═════ Records

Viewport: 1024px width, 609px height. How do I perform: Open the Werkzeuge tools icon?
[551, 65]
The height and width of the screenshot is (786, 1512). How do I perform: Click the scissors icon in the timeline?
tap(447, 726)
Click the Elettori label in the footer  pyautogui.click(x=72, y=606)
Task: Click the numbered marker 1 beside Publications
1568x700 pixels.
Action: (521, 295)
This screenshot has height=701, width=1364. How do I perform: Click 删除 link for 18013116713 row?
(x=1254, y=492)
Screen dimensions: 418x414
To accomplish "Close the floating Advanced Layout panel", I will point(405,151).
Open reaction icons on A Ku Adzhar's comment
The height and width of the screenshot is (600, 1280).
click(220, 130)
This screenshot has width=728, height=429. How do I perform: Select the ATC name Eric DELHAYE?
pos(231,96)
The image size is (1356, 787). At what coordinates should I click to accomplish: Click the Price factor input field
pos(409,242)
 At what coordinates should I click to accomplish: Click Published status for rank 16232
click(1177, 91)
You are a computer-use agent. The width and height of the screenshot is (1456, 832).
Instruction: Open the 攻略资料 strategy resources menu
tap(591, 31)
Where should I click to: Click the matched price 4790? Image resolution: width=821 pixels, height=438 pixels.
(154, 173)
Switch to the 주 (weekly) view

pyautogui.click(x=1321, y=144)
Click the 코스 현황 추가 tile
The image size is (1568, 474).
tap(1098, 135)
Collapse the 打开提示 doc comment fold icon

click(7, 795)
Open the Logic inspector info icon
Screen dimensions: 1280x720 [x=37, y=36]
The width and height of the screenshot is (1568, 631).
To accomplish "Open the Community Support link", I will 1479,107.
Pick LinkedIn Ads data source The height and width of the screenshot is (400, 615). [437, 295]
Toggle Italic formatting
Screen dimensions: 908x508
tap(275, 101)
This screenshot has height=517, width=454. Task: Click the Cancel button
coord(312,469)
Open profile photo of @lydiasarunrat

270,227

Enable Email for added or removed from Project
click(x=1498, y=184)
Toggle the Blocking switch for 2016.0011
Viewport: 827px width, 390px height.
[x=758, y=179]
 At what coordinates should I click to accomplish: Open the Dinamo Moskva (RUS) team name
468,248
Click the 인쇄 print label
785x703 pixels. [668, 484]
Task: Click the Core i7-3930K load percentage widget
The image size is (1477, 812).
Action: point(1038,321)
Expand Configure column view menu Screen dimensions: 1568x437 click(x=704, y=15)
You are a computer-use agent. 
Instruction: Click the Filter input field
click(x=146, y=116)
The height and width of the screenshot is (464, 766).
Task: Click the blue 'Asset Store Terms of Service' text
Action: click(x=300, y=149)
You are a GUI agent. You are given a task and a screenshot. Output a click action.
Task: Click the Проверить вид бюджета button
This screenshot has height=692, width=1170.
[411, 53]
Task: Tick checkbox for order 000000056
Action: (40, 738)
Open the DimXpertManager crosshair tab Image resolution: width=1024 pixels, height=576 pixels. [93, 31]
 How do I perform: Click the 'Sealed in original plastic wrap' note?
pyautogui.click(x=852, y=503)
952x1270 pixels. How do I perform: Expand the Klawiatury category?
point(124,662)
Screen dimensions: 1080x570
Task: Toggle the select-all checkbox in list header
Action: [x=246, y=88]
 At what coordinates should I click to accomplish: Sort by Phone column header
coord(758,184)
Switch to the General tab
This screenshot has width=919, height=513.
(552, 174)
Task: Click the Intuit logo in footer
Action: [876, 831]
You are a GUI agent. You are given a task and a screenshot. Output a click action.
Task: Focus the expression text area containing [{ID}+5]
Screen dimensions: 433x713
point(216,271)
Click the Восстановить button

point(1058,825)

══════════

What to produce
Take every line above that includes the string "computer" and return it.

Solved exercise
You are a computer-use agent. The width and height of the screenshot is (1456, 832).
You are a computer-use agent. 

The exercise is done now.